No. I'm *very* unhappy about how you seem to think that Zdenek's
response was even half-way ok, and you jumped in when Ted said it
wasn't.
Linus
Dne 3.8.2018 v 18:37 Linus Torvalds napsal(a):
> [ Dammit. I haven't had to shout and curse at people for a while, but
> this is ABSOLUTELY THE MOST IMPORTANT THING IN THE UNIVERSE WHEN IT
> COMES TO SOFTWARE DEVELOPMENT ]
>
> On Fri, Aug 3, 2018 at 6:31 AM Zdenek Kabelac <[email protected]> wrote:
>>
>> IMHO (as the author of fixing lvm2 patch) user should not be upgrading kernels
>> and keep running older lvm2 user-land tool (and there are very good reasons
>> for this).
>
> Yeah, HELL NO!
>
> Guess what? You're wrong. YOU ARE MISSING THE #1 KERNEL RULE.
>
> We do not regress, and we do not regress exactly because your are 100% wrong.
>
Hi Linus
Sorry to hear you so crazy about this :) - but my comment was mainly targeted
to 'distribution maintainers' trying to push the latest kernel and preserving
old tools (not providing upgraded packages). If it's worth to upgrade
kernel - it should be worth to upgrade surrounding packages, especially if
they are very tightly bind to work with kernel.
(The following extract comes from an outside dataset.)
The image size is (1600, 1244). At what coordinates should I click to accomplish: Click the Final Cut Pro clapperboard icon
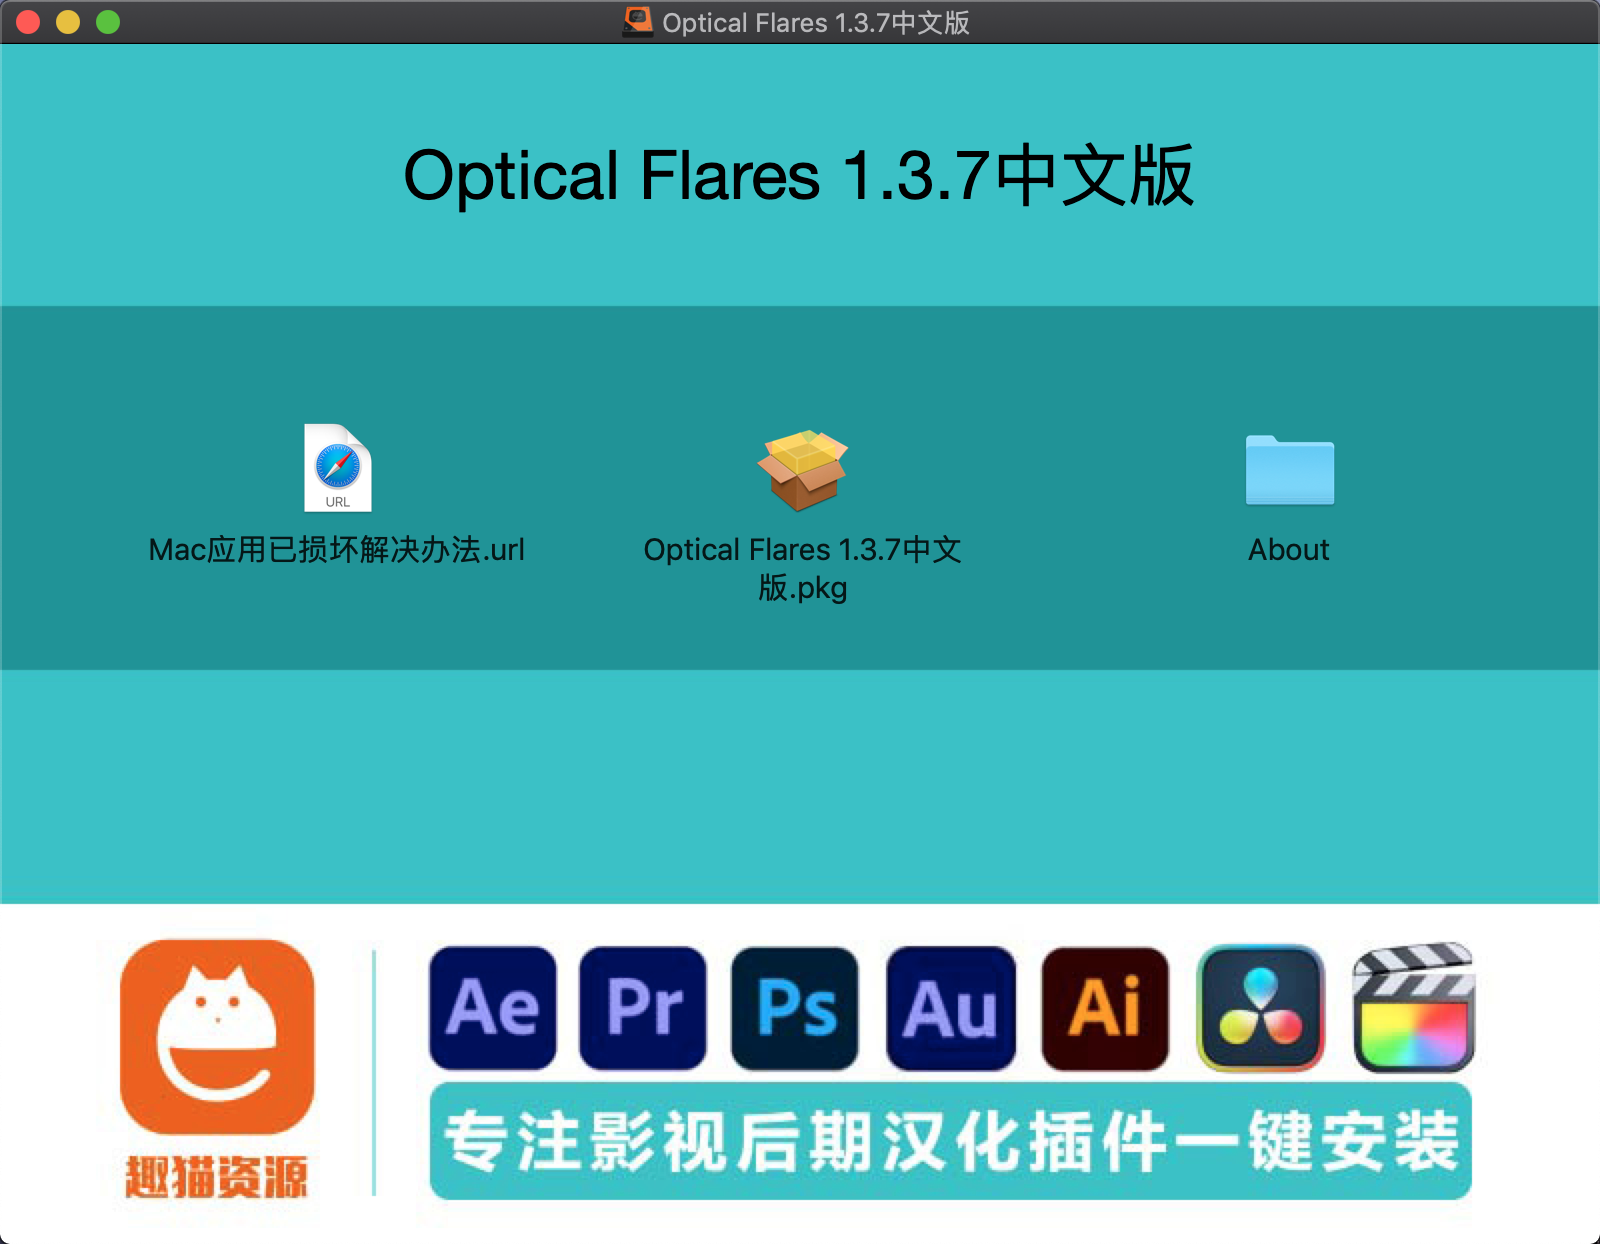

I just think you are overreacting here and you could trust me I personally do
A LOT to keep everything as much usable & compatible in lvm2 as we can across
all kernels, all distributions and many architectures.
Lvm2 is always tracking individual bugs in kernel and reports them to user or
tries to bypass...
>> Kernel had a bug which has been fixed
>
> That is *ENTIRELY* immaterial.
>
> Guys, whether something was buggy or not DOES NOT MATTER.
>
> Why?
>
> Bugs happen. That's a fact of life. Arguing that "we had to break
> something because we were fixing a bug" is completely insane. We fix
> tens of bugs every single day, thinking that "fixing a bug" means that
> we can break something is simply NOT TRUE.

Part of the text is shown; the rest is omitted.